══ Dataset extract ══

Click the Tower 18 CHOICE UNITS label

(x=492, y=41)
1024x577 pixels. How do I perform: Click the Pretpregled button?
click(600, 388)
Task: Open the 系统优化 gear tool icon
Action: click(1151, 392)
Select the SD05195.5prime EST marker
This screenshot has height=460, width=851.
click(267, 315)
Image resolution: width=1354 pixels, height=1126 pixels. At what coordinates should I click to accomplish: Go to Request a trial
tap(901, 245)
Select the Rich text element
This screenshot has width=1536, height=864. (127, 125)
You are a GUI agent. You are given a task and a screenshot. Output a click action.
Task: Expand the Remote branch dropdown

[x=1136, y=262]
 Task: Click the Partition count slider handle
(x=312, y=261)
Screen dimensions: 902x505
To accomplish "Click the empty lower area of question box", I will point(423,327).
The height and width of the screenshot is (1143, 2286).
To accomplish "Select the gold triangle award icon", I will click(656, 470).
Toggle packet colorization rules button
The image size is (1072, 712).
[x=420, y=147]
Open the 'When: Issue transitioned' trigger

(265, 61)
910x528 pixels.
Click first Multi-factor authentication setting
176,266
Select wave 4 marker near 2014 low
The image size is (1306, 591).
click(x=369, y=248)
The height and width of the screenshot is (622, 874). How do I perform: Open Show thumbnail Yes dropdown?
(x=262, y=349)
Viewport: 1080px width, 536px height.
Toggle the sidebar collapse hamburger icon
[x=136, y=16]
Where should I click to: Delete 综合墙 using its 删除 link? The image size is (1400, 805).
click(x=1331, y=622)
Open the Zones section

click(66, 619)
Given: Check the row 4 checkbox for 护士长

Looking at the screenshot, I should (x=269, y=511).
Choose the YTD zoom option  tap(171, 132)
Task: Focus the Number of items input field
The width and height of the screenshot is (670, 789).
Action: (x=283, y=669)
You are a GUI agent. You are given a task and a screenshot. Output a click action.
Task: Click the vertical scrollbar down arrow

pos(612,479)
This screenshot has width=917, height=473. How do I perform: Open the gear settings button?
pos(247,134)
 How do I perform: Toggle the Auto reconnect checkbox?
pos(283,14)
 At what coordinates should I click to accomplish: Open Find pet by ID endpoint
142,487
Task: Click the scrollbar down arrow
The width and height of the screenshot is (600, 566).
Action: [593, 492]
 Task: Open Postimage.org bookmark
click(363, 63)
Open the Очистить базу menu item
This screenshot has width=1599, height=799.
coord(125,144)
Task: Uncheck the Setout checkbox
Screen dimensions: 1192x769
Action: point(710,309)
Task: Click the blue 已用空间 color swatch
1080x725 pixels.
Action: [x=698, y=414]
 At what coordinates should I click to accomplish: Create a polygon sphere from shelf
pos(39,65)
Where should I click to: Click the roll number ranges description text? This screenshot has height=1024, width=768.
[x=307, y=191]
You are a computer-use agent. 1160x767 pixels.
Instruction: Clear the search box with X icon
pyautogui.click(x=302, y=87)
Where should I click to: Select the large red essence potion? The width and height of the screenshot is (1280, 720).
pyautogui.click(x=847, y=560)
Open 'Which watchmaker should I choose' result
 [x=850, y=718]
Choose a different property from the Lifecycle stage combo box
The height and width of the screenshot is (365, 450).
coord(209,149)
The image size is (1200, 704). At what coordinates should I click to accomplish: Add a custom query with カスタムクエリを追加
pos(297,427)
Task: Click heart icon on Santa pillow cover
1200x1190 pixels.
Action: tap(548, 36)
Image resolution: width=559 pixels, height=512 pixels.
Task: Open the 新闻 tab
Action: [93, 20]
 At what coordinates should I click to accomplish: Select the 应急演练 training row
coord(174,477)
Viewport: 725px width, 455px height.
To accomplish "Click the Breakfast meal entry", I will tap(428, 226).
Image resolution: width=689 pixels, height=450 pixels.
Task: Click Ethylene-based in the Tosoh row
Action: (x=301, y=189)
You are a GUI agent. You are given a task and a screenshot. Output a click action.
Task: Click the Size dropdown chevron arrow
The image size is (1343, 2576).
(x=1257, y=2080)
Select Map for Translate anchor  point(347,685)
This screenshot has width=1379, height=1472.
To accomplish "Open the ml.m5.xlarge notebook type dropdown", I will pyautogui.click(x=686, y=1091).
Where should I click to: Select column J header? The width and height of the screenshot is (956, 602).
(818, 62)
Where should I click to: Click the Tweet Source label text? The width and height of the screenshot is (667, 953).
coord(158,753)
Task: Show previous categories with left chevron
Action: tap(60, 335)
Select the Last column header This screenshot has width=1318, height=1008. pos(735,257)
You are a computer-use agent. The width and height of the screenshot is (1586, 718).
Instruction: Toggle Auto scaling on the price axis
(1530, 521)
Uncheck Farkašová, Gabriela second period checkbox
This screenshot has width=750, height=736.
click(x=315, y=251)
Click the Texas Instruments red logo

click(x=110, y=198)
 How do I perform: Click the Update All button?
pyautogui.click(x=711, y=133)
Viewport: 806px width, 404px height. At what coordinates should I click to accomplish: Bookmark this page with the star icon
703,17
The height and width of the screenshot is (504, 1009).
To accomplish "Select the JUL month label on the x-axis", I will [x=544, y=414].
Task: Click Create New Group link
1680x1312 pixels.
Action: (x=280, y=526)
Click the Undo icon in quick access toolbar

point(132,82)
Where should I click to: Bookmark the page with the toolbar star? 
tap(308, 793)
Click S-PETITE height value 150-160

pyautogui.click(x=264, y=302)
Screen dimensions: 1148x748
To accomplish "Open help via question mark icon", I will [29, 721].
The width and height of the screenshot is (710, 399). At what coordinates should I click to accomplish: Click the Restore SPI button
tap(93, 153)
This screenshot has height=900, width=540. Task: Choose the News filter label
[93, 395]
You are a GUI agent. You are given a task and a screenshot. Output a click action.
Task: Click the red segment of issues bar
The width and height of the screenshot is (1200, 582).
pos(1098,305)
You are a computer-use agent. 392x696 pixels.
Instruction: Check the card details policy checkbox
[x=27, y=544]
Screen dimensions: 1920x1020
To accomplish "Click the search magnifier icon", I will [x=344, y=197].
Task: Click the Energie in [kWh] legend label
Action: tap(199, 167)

═══

**What you will do**.
Output should match, line for line, the stretch of the material above from the line holding "Given: Check the row 4 checkbox for 护士长" through the line holding "Task: Uncheck the Setout checkbox".

**Worked solution**.
Given: Check the row 4 checkbox for 护士长

Looking at the screenshot, I should (x=269, y=511).
Choose the YTD zoom option  tap(171, 132)
Task: Focus the Number of items input field
The width and height of the screenshot is (670, 789).
Action: (x=283, y=669)
You are a GUI agent. You are given a task and a screenshot. Output a click action.
Task: Click the vertical scrollbar down arrow

pos(612,479)
This screenshot has width=917, height=473. How do I perform: Open the gear settings button?
pos(247,134)
 How do I perform: Toggle the Auto reconnect checkbox?
pos(283,14)
 At what coordinates should I click to accomplish: Open Find pet by ID endpoint
142,487
Task: Click the scrollbar down arrow
The width and height of the screenshot is (600, 566).
Action: [593, 492]
 Task: Open Postimage.org bookmark
click(363, 63)
Open the Очистить базу menu item
This screenshot has width=1599, height=799.
coord(125,144)
Task: Uncheck the Setout checkbox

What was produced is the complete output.